Maria Milvia Morciano - Città del Vaticano
Prima di Papa Francesco, con la sua Enciclica Laudato si’,
Benedetto XVI è stato colui che più di ogni altro suo predecessore ha parlato
di ambiente ed ecologia, tanto da guadagnarsi l’appellativo di “Papa verde”. Ha
affrontato molte volte l’argomento: brevi incisi e discorsi ampi, sviluppando
un vero e proprio pensiero unitario. Ripercorrendo gli anni del suo
Pontificato, infatti, ci si accorge che non si tratta di interventi episodici o
delimitati, ma di una continua riflessione, profonda e coerente.
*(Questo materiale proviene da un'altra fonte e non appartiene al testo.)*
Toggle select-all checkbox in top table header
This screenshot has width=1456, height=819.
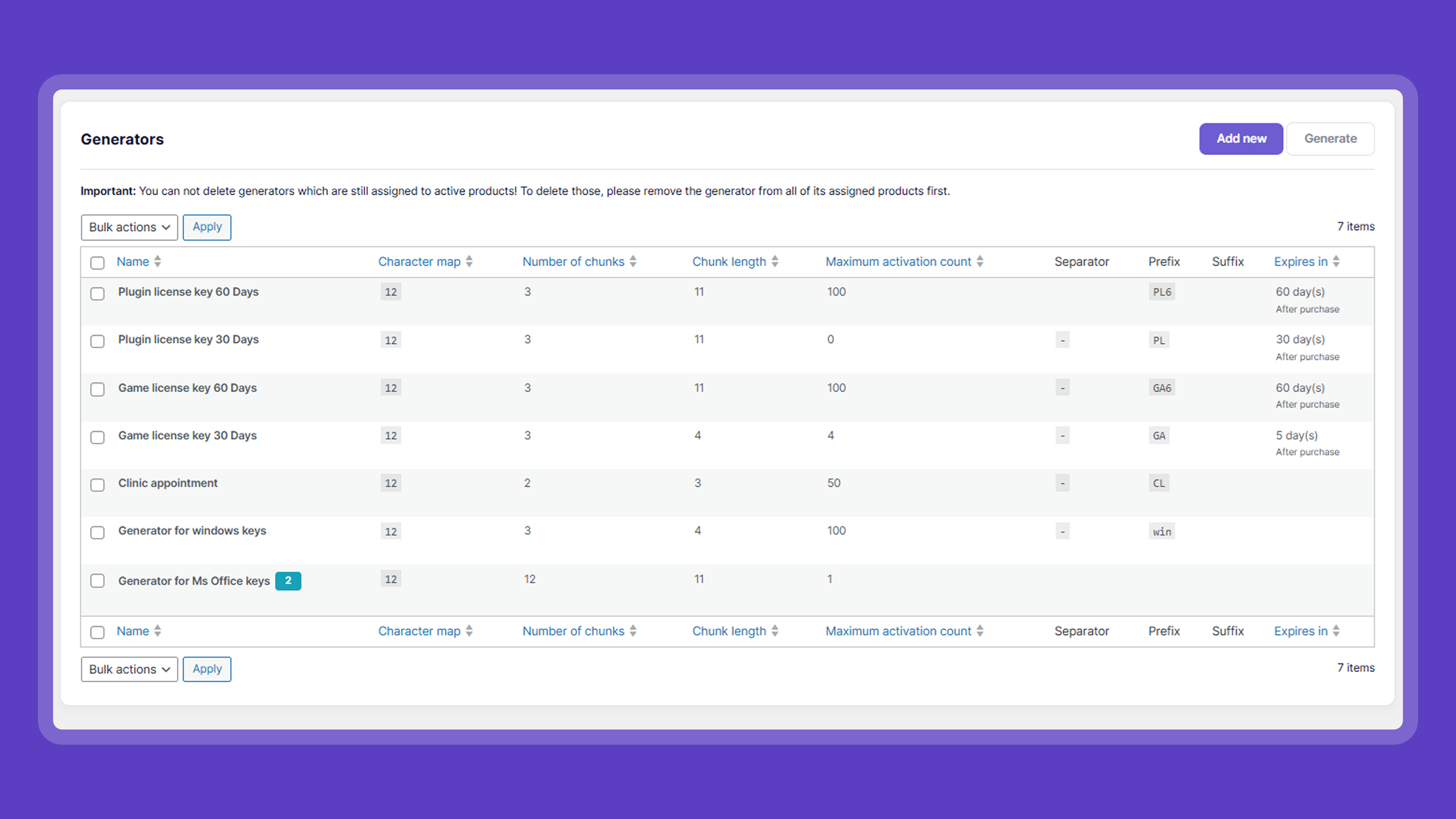(x=97, y=263)
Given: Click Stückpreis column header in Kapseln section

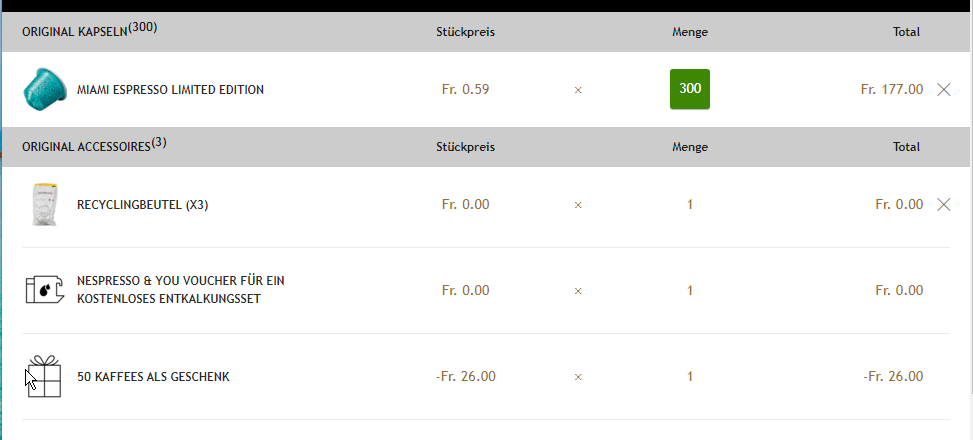Looking at the screenshot, I should (466, 32).
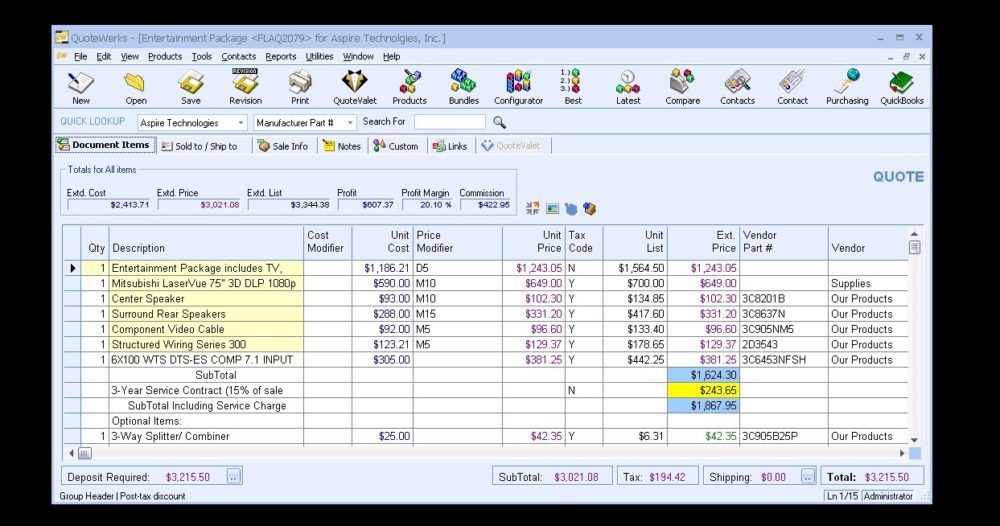1000x526 pixels.
Task: Open the Purchasing window icon
Action: tap(847, 87)
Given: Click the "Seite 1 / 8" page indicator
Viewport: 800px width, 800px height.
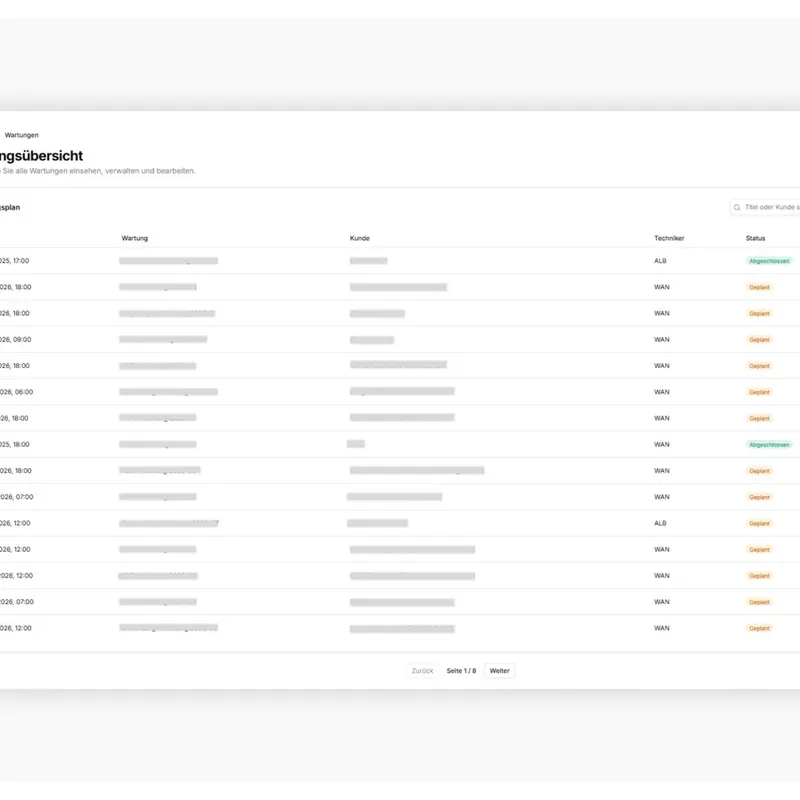Looking at the screenshot, I should (x=461, y=670).
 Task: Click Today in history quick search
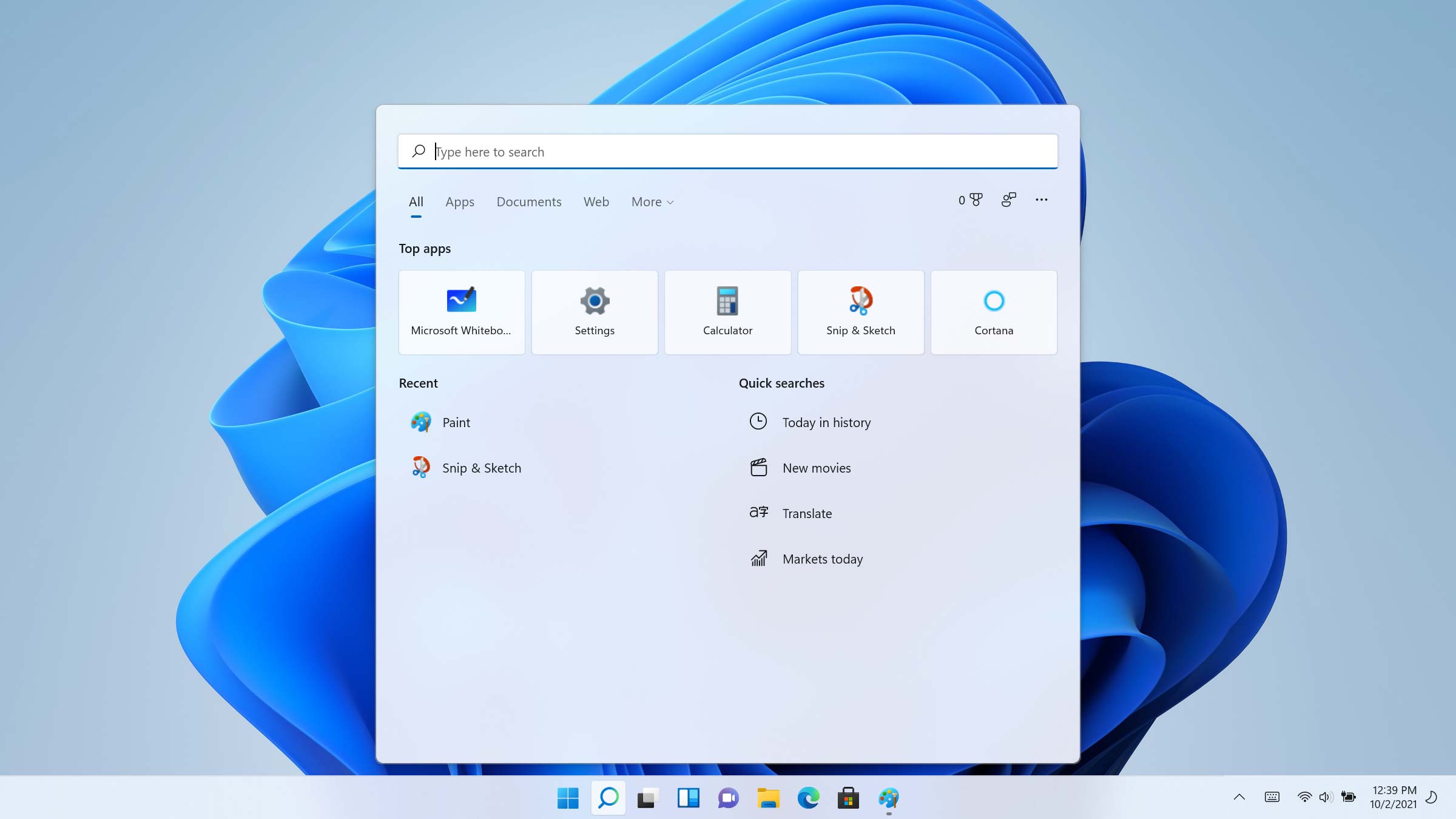tap(826, 421)
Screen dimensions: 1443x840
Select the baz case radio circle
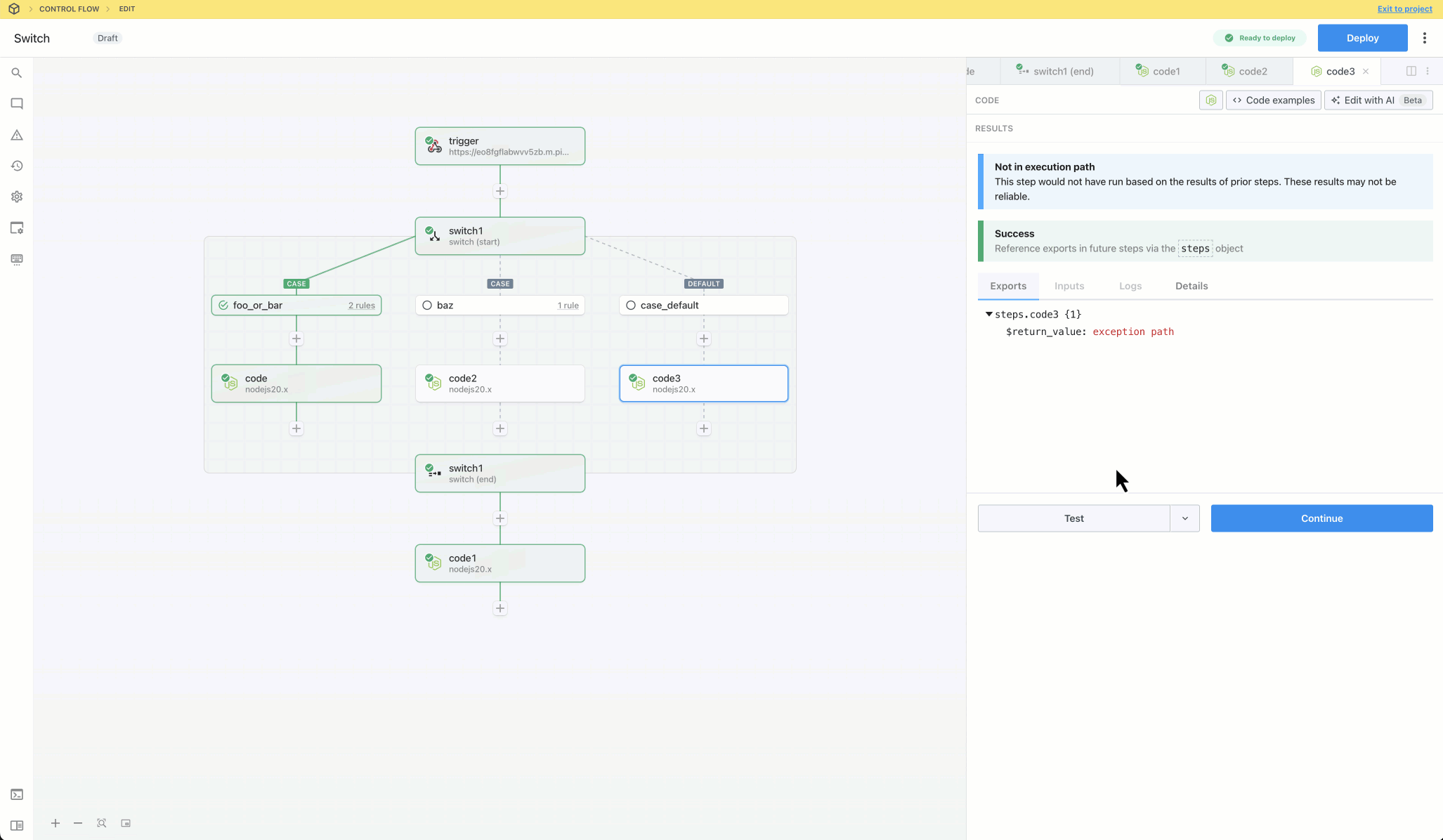point(427,306)
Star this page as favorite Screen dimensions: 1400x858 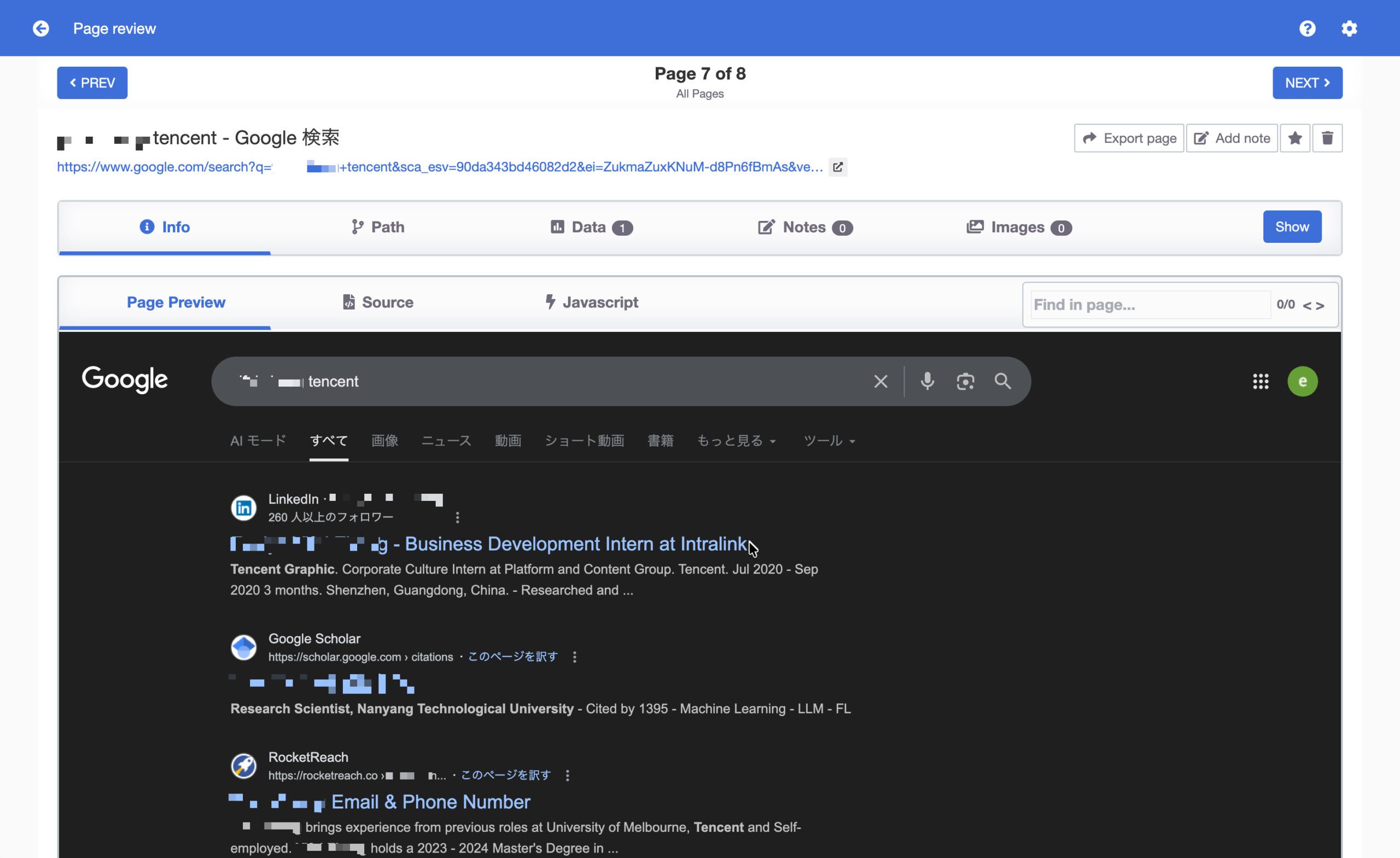(1295, 138)
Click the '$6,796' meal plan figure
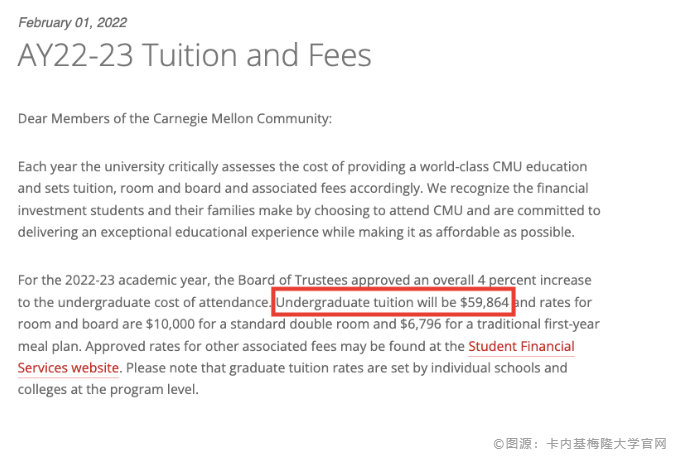Image resolution: width=689 pixels, height=456 pixels. [x=421, y=324]
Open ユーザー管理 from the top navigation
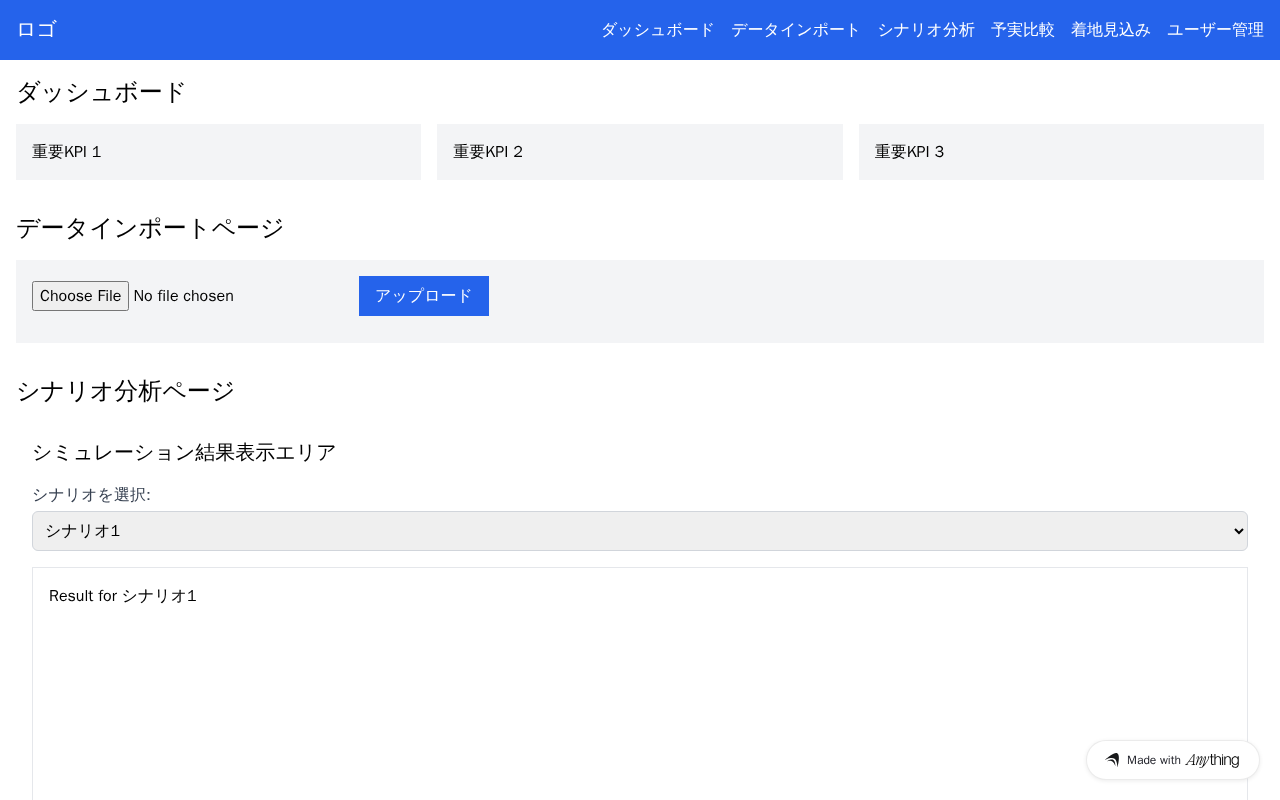The image size is (1280, 800). coord(1215,30)
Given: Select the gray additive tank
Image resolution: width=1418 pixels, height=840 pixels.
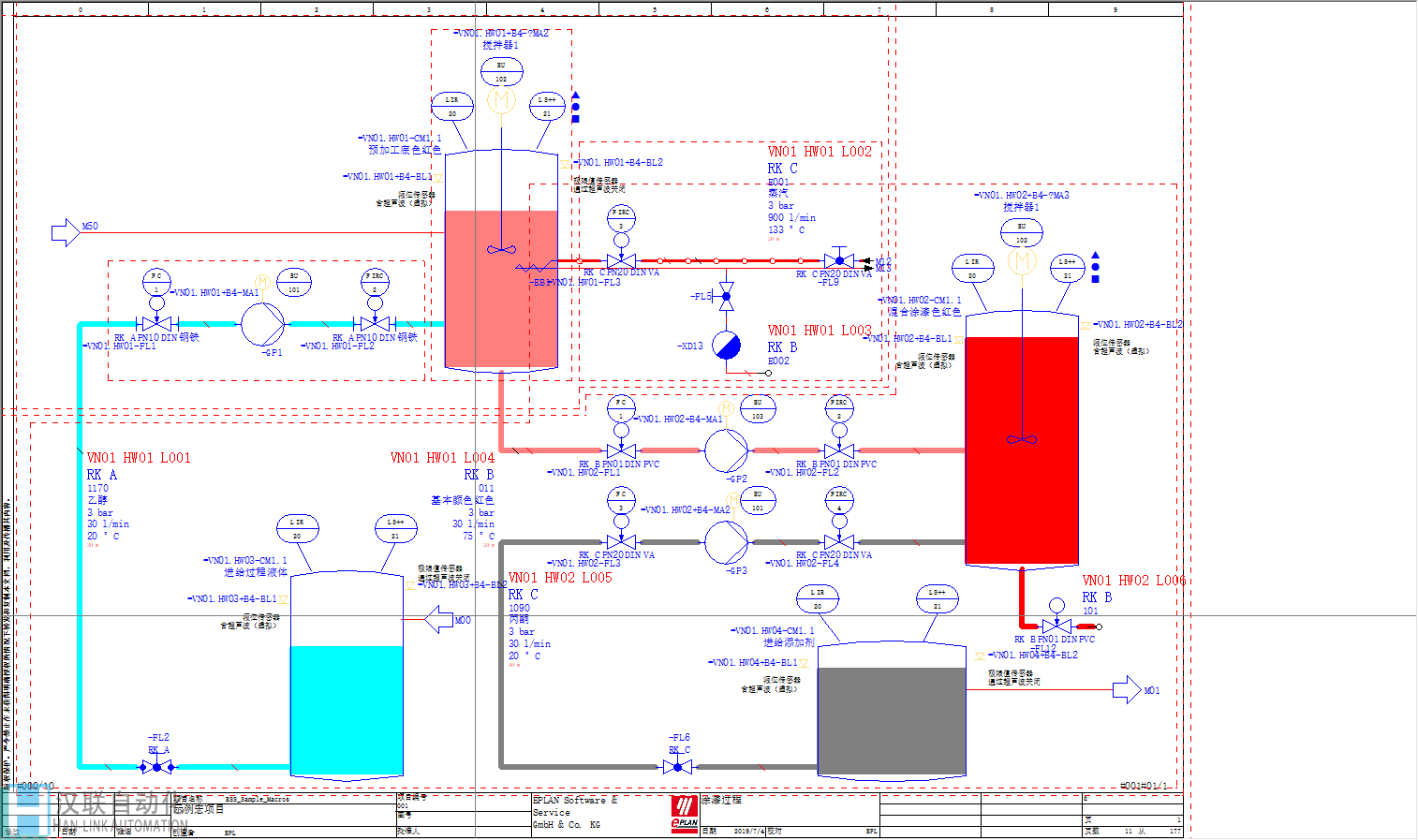Looking at the screenshot, I should [x=891, y=712].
Tali testi
sono stati raccolti nel volume da me curato, Per una ecologia dell’uomo,
edito dalla Libreria Editrice Vaticana nel 2012, con prefazione del Mons.
Jean-Louis Bruguès.
Nella natura l’uomo si riscopre “capace di Dio”
Già nei primi mesi di Pontificato, alcune parole, quasi
poetiche, lasciano intravvedere il nucleo del suo pensiero: “A contatto con
la natura, la persona ritrova la sua giusta dimensione, si riscopre creatura,
piccola ma al tempo stesso unica, ‘capace di Dio’ perché interiormente aperta
all'Infinito. (…) Percepisce nel mondo circostante l'impronta della bontà,
della bellezza e della provvidenza divina e quasi naturalmente si apre alla
lode e alla preghiera”. Amore e stupore per ciò che Dio ha donato agli
uomini, luogo di contemplazione e di meditazione nel quale immergersi per
ritrovare e sentire la presenza divina. Un luogo dove, come afferma nel
discorso pronunciato dinanzi al Parlamento federale nel Reichstag di Berlino
nel 2011, poter discernere il bene dal male. E scegliere il bene.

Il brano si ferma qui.